# Directions for this task
Return all the records, each one exactly as given.

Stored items

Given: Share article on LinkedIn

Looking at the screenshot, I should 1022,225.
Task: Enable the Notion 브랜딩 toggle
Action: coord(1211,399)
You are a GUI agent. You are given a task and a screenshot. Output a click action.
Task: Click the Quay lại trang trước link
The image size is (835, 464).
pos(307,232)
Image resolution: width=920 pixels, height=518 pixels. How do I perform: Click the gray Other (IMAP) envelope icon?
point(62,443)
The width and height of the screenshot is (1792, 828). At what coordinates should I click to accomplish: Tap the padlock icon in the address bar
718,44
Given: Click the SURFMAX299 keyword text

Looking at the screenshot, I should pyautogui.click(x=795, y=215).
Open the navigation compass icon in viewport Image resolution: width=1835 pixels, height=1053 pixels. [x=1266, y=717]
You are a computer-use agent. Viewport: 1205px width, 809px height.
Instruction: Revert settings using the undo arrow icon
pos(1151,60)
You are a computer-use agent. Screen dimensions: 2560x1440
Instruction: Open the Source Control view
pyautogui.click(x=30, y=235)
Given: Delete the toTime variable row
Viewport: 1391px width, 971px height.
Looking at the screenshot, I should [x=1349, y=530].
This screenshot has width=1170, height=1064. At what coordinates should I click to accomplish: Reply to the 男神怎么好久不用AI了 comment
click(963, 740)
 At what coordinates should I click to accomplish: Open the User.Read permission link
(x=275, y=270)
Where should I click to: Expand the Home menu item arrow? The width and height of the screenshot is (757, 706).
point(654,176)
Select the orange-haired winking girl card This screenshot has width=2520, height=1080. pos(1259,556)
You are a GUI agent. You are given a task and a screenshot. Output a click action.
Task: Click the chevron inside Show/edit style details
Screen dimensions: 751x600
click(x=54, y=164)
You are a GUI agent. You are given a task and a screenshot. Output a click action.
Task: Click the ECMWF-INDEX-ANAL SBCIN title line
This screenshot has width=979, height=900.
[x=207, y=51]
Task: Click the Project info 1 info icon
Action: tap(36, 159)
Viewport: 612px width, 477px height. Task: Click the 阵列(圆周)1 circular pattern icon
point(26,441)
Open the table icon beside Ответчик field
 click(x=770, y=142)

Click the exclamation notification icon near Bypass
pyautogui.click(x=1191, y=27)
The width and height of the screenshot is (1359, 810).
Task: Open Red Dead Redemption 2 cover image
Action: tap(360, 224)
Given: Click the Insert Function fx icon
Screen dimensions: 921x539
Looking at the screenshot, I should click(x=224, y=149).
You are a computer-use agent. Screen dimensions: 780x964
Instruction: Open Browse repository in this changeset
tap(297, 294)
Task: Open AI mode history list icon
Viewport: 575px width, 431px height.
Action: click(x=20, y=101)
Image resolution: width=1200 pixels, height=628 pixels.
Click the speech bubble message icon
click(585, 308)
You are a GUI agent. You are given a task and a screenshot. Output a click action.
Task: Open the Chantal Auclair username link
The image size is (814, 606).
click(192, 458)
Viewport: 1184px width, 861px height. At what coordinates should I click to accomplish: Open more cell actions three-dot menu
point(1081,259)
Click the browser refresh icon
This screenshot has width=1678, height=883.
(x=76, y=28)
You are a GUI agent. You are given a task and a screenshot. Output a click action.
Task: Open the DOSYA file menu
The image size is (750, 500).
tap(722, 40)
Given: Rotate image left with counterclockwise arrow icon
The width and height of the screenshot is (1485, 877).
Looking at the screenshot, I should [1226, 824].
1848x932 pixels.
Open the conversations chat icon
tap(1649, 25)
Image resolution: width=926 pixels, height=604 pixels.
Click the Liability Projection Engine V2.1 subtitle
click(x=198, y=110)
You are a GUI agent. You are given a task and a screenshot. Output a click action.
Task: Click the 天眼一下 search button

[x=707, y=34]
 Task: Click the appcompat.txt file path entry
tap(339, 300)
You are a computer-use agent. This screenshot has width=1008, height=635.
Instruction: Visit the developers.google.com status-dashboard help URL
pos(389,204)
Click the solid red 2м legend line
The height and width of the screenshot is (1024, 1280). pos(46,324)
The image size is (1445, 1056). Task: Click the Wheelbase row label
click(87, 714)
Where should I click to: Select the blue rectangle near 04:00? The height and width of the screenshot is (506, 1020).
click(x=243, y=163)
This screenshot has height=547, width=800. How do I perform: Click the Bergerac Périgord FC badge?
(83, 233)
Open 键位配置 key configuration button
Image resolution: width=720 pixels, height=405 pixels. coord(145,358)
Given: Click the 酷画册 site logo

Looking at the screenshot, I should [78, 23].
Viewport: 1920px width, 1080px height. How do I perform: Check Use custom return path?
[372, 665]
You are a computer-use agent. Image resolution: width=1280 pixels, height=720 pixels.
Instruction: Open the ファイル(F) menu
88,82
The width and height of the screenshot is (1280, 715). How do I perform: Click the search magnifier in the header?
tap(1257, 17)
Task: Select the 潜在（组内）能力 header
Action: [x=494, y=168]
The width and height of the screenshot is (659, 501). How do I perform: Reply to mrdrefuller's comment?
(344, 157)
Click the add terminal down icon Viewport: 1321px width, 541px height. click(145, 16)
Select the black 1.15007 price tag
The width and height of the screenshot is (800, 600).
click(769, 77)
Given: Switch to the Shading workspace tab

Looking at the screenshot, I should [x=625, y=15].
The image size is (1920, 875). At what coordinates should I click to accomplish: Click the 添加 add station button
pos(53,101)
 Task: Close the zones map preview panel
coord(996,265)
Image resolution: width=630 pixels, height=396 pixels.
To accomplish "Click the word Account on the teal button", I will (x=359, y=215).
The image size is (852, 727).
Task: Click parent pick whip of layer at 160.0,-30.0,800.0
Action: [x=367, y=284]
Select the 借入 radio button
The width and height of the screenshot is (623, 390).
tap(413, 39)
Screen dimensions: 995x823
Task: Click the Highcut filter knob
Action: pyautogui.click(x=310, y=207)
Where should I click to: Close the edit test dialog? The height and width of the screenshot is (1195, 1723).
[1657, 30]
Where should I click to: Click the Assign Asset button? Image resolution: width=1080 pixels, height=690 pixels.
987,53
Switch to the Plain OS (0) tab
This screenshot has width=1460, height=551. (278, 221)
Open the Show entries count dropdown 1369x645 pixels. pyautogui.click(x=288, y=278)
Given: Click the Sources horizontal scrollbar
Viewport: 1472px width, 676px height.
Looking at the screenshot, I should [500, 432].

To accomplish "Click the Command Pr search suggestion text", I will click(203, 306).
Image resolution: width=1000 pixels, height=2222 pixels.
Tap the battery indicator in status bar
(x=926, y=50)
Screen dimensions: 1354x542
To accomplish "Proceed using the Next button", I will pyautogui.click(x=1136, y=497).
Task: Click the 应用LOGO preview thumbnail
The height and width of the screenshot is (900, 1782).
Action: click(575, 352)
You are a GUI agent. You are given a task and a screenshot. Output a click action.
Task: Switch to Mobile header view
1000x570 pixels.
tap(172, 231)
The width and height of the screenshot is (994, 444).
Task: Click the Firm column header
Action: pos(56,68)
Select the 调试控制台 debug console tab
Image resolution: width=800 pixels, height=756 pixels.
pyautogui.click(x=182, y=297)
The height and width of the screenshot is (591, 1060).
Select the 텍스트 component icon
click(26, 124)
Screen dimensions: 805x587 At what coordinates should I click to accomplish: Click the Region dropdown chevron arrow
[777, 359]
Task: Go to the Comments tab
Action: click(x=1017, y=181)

# Written reply
Given: Share article on LinkedIn

Looking at the screenshot, I should 1022,225.
Task: Enable the Notion 브랜딩 toggle
Action: coord(1211,399)
You are a GUI agent. You are given a task and a screenshot. Output a click action.
Task: Click the Quay lại trang trước link
The image size is (835, 464).
pos(307,232)
Image resolution: width=920 pixels, height=518 pixels. How do I perform: Click the gray Other (IMAP) envelope icon?
point(62,443)
The width and height of the screenshot is (1792, 828). At what coordinates should I click to accomplish: Tap the padlock icon in the address bar
718,44
Given: Click the SURFMAX299 keyword text

Looking at the screenshot, I should pyautogui.click(x=795, y=215).
Open the navigation compass icon in viewport Image resolution: width=1835 pixels, height=1053 pixels. [x=1266, y=717]
You are a computer-use agent. Viewport: 1205px width, 809px height.
Instruction: Revert settings using the undo arrow icon
pos(1151,60)
You are a computer-use agent. Screen dimensions: 2560x1440
Instruction: Open the Source Control view
pyautogui.click(x=30, y=235)
Given: Delete the toTime variable row
Viewport: 1391px width, 971px height.
Looking at the screenshot, I should [x=1349, y=530].
This screenshot has width=1170, height=1064. At what coordinates should I click to accomplish: Reply to the 男神怎么好久不用AI了 comment
click(963, 740)
 At what coordinates should I click to accomplish: Open the User.Read permission link
(x=275, y=270)
Where should I click to: Expand the Home menu item arrow? The width and height of the screenshot is (757, 706).
point(654,176)
Select the orange-haired winking girl card This screenshot has width=2520, height=1080. pos(1259,556)
You are a GUI agent. You are given a task and a screenshot. Output a click action.
Task: Click the chevron inside Show/edit style details
Screen dimensions: 751x600
click(x=54, y=164)
You are a GUI agent. You are given a task and a screenshot. Output a click action.
Task: Click the ECMWF-INDEX-ANAL SBCIN title line
This screenshot has width=979, height=900.
[x=207, y=51]
Task: Click the Project info 1 info icon
Action: tap(36, 159)
Viewport: 612px width, 477px height. Task: Click the 阵列(圆周)1 circular pattern icon
point(26,441)
Open the table icon beside Ответчик field
 click(x=770, y=142)

Click the exclamation notification icon near Bypass
pyautogui.click(x=1191, y=27)
The width and height of the screenshot is (1359, 810).
Task: Open Red Dead Redemption 2 cover image
Action: tap(360, 224)
Given: Click the Insert Function fx icon
Screen dimensions: 921x539
Looking at the screenshot, I should click(x=224, y=149).
You are a computer-use agent. Screen dimensions: 780x964
Instruction: Open Browse repository in this changeset
tap(297, 294)
Task: Open AI mode history list icon
Viewport: 575px width, 431px height.
Action: click(x=20, y=101)
Image resolution: width=1200 pixels, height=628 pixels.
Click the speech bubble message icon
click(585, 308)
You are a GUI agent. You are given a task and a screenshot. Output a click action.
Task: Open the Chantal Auclair username link
The image size is (814, 606).
click(192, 458)
Viewport: 1184px width, 861px height. At what coordinates should I click to accomplish: Open more cell actions three-dot menu
point(1081,259)
Click the browser refresh icon
This screenshot has width=1678, height=883.
(x=76, y=28)
You are a GUI agent. You are given a task and a screenshot. Output a click action.
Task: Open the DOSYA file menu
The image size is (750, 500).
tap(722, 40)
Given: Rotate image left with counterclockwise arrow icon
The width and height of the screenshot is (1485, 877).
Looking at the screenshot, I should [1226, 824].
1848x932 pixels.
Open the conversations chat icon
tap(1649, 25)
Image resolution: width=926 pixels, height=604 pixels.
Click the Liability Projection Engine V2.1 subtitle
click(x=198, y=110)
You are a GUI agent. You are given a task and a screenshot. Output a click action.
Task: Click the 天眼一下 search button

[x=707, y=34]
 Task: Click the appcompat.txt file path entry
tap(339, 300)
You are a computer-use agent. This screenshot has width=1008, height=635.
Instruction: Visit the developers.google.com status-dashboard help URL
pos(389,204)
Click the solid red 2м legend line
The height and width of the screenshot is (1024, 1280). pos(46,324)
The image size is (1445, 1056). Task: Click the Wheelbase row label
click(87, 714)
Where should I click to: Select the blue rectangle near 04:00? The height and width of the screenshot is (506, 1020).
click(x=243, y=163)
This screenshot has height=547, width=800. How do I perform: Click the Bergerac Périgord FC badge?
(83, 233)
Open 键位配置 key configuration button
Image resolution: width=720 pixels, height=405 pixels. coord(145,358)
Given: Click the 酷画册 site logo

Looking at the screenshot, I should [78, 23].
Viewport: 1920px width, 1080px height. How do I perform: Check Use custom return path?
[372, 665]
You are a computer-use agent. Image resolution: width=1280 pixels, height=720 pixels.
Instruction: Open the ファイル(F) menu
88,82
The width and height of the screenshot is (1280, 715). How do I perform: Click the search magnifier in the header?
tap(1257, 17)
Task: Select the 潜在（组内）能力 header
Action: [x=494, y=168]
The width and height of the screenshot is (659, 501). How do I perform: Reply to mrdrefuller's comment?
(344, 157)
Click the add terminal down icon Viewport: 1321px width, 541px height. click(145, 16)
Select the black 1.15007 price tag
The width and height of the screenshot is (800, 600).
click(769, 77)
Given: Switch to the Shading workspace tab

Looking at the screenshot, I should [x=625, y=15].
The image size is (1920, 875). At what coordinates should I click to accomplish: Click the 添加 add station button
pos(53,101)
 Task: Close the zones map preview panel
coord(996,265)
Image resolution: width=630 pixels, height=396 pixels.
To accomplish "Click the word Account on the teal button", I will (x=359, y=215).
The image size is (852, 727).
Task: Click parent pick whip of layer at 160.0,-30.0,800.0
Action: [x=367, y=284]
Select the 借入 radio button
The width and height of the screenshot is (623, 390).
tap(413, 39)
Screen dimensions: 995x823
Task: Click the Highcut filter knob
Action: pyautogui.click(x=310, y=207)
Where should I click to: Close the edit test dialog? The height and width of the screenshot is (1195, 1723).
[1657, 30]
Where should I click to: Click the Assign Asset button? Image resolution: width=1080 pixels, height=690 pixels.
987,53
Switch to the Plain OS (0) tab
This screenshot has width=1460, height=551. (278, 221)
Open the Show entries count dropdown 1369x645 pixels. pyautogui.click(x=288, y=278)
Given: Click the Sources horizontal scrollbar
Viewport: 1472px width, 676px height.
Looking at the screenshot, I should [500, 432].

To accomplish "Click the Command Pr search suggestion text", I will click(203, 306).
Image resolution: width=1000 pixels, height=2222 pixels.
Tap the battery indicator in status bar
(x=926, y=50)
Screen dimensions: 1354x542
To accomplish "Proceed using the Next button", I will pyautogui.click(x=1136, y=497).
Task: Click the 应用LOGO preview thumbnail
The height and width of the screenshot is (900, 1782).
Action: click(575, 352)
You are a GUI agent. You are given a task and a screenshot. Output a click action.
Task: Switch to Mobile header view
1000x570 pixels.
tap(172, 231)
The width and height of the screenshot is (994, 444).
Task: Click the Firm column header
Action: pos(56,68)
Select the 调试控制台 debug console tab
Image resolution: width=800 pixels, height=756 pixels.
pyautogui.click(x=182, y=297)
The height and width of the screenshot is (591, 1060).
Select the 텍스트 component icon
click(26, 124)
Screen dimensions: 805x587 At what coordinates should I click to accomplish: Click the Region dropdown chevron arrow
[777, 359]
Task: Go to the Comments tab
Action: click(x=1017, y=181)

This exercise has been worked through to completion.